Selected text:
From Mick Jagger to Warhol and Madonna – who is Mr Chow, the man who ran the ‘Studio 54’ of restaurants?
Ever since Michael Chow threw open his doors in London in the Sixties, the A-list have flocked to his restaurants, but there was a dark side to the glitz and glamour. As a new HBO documentary reveals the painful truth, Bill Borrows goes to meet the man with the most extraordinary life
It’s 9.30am in the Hollywood Hills, and Mr Chow’s favourite time of day. He has attended to his ablutions, styled his archipelago of dark hair (c/o “Touch of Grey” shampoo), and affixed a pair of two-tone blue Cutler and Gross round glasses to his kind and remarkably unlined face. In his pristine “athleisure” wear, he looks about 56 instead of his 84 years of age.
He may be over 5,000 miles away in Los Angeles, but when Michael Chow asks you to do something, you do it. Ask me, he says, “What do you do?” I politely comply. “Well, I used to be an a**hole, but now I’m a legend.”

Extracted entries:

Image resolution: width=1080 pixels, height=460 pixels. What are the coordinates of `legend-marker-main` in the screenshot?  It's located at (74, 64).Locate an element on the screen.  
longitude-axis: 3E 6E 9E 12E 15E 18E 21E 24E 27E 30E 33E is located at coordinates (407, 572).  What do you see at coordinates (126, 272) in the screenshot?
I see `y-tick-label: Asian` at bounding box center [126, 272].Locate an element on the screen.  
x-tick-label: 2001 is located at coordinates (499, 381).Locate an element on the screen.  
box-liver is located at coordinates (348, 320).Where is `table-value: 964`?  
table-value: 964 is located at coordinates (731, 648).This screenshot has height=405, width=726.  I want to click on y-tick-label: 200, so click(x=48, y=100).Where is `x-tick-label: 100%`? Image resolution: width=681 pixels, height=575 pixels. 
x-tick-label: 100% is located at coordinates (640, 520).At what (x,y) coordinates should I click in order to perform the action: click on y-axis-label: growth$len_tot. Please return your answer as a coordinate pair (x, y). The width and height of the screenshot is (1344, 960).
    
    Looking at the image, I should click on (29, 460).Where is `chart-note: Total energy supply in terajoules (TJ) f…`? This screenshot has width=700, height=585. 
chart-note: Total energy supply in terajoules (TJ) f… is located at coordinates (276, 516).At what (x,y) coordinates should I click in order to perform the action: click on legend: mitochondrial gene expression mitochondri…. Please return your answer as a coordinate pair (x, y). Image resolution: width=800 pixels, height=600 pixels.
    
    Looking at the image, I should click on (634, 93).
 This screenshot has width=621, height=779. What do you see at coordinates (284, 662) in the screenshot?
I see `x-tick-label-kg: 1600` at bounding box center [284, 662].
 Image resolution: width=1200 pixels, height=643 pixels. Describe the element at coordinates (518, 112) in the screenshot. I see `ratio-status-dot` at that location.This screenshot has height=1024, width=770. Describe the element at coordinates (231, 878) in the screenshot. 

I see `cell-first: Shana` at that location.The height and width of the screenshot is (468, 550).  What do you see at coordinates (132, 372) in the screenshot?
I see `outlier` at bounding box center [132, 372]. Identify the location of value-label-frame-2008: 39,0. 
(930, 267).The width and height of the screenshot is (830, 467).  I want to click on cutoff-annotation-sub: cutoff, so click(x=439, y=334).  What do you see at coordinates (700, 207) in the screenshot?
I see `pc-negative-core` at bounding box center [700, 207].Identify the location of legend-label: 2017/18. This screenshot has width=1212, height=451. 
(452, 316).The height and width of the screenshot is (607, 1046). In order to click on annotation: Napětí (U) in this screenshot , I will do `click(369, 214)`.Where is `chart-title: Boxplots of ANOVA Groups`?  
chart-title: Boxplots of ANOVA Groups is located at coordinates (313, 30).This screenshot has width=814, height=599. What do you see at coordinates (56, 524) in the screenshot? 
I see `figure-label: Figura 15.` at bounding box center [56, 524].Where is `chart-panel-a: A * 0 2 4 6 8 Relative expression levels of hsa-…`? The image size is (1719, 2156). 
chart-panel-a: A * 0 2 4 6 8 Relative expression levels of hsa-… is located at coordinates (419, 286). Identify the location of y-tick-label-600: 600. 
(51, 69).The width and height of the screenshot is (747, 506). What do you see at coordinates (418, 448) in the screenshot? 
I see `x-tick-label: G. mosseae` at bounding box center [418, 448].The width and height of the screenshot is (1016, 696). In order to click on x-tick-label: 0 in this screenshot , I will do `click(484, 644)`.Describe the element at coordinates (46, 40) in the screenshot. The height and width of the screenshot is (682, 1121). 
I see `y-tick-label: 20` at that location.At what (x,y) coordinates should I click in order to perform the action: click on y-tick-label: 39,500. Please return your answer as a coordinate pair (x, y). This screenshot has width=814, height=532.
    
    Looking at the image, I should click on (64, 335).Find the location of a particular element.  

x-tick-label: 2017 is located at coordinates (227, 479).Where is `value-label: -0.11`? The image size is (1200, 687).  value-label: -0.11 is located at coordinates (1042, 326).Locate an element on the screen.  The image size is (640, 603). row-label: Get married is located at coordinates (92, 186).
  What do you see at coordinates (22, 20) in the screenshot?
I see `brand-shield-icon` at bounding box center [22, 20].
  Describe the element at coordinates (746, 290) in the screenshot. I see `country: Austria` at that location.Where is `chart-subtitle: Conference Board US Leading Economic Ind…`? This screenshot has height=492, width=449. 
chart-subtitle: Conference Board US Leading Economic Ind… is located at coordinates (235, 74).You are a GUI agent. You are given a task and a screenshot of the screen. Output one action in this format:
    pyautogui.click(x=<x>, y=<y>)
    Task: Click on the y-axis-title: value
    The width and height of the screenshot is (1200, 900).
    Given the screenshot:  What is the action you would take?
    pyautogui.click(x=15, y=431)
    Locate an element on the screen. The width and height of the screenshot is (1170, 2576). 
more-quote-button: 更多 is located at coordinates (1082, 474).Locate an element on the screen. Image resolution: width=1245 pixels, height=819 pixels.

Required work:
Answer these questions from the article on Mr Chow:
(a) In which city did Michael Chow first open his doors in the Sixties?
(b) What is Mr Chow's age?
(c) What does Mr Chow tell the writer to ask him?

Task answer:
(a) London
(b) 84
(c) "What do you do?"